-- Begin Task material --

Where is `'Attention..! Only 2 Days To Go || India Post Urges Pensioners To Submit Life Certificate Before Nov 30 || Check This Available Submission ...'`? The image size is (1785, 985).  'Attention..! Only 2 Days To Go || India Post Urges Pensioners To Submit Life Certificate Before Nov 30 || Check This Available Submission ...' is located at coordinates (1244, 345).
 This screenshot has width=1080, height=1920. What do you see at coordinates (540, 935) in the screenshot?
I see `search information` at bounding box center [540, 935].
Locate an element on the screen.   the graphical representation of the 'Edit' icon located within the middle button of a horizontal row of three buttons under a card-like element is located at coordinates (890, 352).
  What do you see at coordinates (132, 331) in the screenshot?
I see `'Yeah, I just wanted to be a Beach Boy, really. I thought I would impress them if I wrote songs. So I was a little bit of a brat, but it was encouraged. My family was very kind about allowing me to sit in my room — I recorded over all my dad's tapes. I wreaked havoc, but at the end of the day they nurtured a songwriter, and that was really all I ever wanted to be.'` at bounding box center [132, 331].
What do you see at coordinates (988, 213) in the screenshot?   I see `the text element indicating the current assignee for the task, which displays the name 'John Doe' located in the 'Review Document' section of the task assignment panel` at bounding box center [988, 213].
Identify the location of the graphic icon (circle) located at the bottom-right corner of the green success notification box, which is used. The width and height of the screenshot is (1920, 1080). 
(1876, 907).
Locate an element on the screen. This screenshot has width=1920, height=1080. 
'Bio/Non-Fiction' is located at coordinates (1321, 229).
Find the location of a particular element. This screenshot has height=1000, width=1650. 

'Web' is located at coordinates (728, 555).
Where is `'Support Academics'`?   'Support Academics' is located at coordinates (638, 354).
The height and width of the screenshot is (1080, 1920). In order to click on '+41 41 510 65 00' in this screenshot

-- End Task material --

> _Instructions for the task_
Put the records above into a JSON list of strings, with one string for each line and the blank lines left out.

> _The reply_
[
  "Where is `'Attention..! Only 2 Days To Go || India Post Urges Pensioners To Submit Life Certificate Before Nov 30 || Check This Available Submission ...'`? The image size is (1785, 985).  'Attention..! Only 2 Days To Go || India Post Urges Pensioners To Submit Life Certificate Before Nov 30 || Check This Available Submission ...' is located at coordinates (1244, 345).",
  " This screenshot has width=1080, height=1920. What do you see at coordinates (540, 935) in the screenshot?",
  "I see `search information` at bounding box center [540, 935].",
  "Locate an element on the screen.   the graphical representation of the 'Edit' icon located within the middle button of a horizontal row of three buttons under a card-like element is located at coordinates (890, 352).",
  "  What do you see at coordinates (132, 331) in the screenshot?",
  "I see `'Yeah, I just wanted to be a Beach Boy, really. I thought I would impress them if I wrote songs. So I was a little bit of a brat, but it was encouraged. My family was very kind about allowing me to sit in my room — I recorded over all my dad's tapes. I wreaked havoc, but at the end of the day they nurtured a songwriter, and that was really all I ever wanted to be.'` at bounding box center [132, 331].",
  "What do you see at coordinates (988, 213) in the screenshot?   I see `the text element indicating the current assignee for the task, which displays the name 'John Doe' located in the 'Review Document' section of the task assignment panel` at bounding box center [988, 213].",
  "Identify the location of the graphic icon (circle) located at the bottom-right corner of the green success notification box, which is used. The width and height of the screenshot is (1920, 1080). ",
  "(1876, 907).",
  "Locate an element on the screen. This screenshot has width=1920, height=1080. ",
  "'Bio/Non-Fiction' is located at coordinates (1321, 229).",
  "Find the location of a particular element. This screenshot has height=1000, width=1650. ",
  "'Web' is located at coordinates (728, 555).",
  "Where is `'Support Academics'`?   'Support Academics' is located at coordinates (638, 354).",
  "The height and width of the screenshot is (1080, 1920). In order to click on '+41 41 510 65 00' in this screenshot"
]